**The task**. Below are the records; copy each line in which "screenshot" occurs.

**Dataset content**.
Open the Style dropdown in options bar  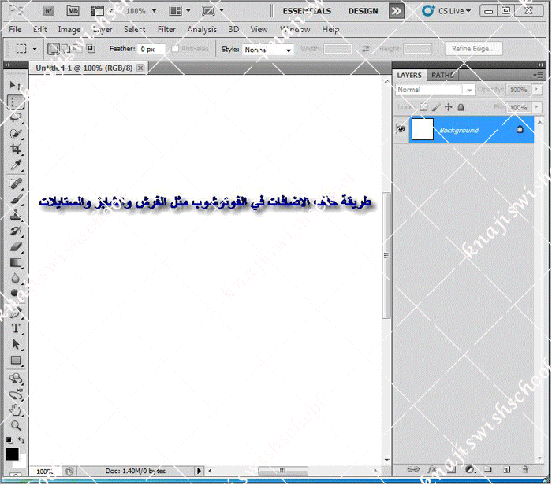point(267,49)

* * *

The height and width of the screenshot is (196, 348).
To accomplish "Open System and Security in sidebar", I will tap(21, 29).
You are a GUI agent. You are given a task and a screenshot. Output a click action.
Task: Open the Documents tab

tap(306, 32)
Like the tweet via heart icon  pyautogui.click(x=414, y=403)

**The completed task**.
The height and width of the screenshot is (196, 348).
You are a GUI agent. You are given a task and a screenshot. Output a click action.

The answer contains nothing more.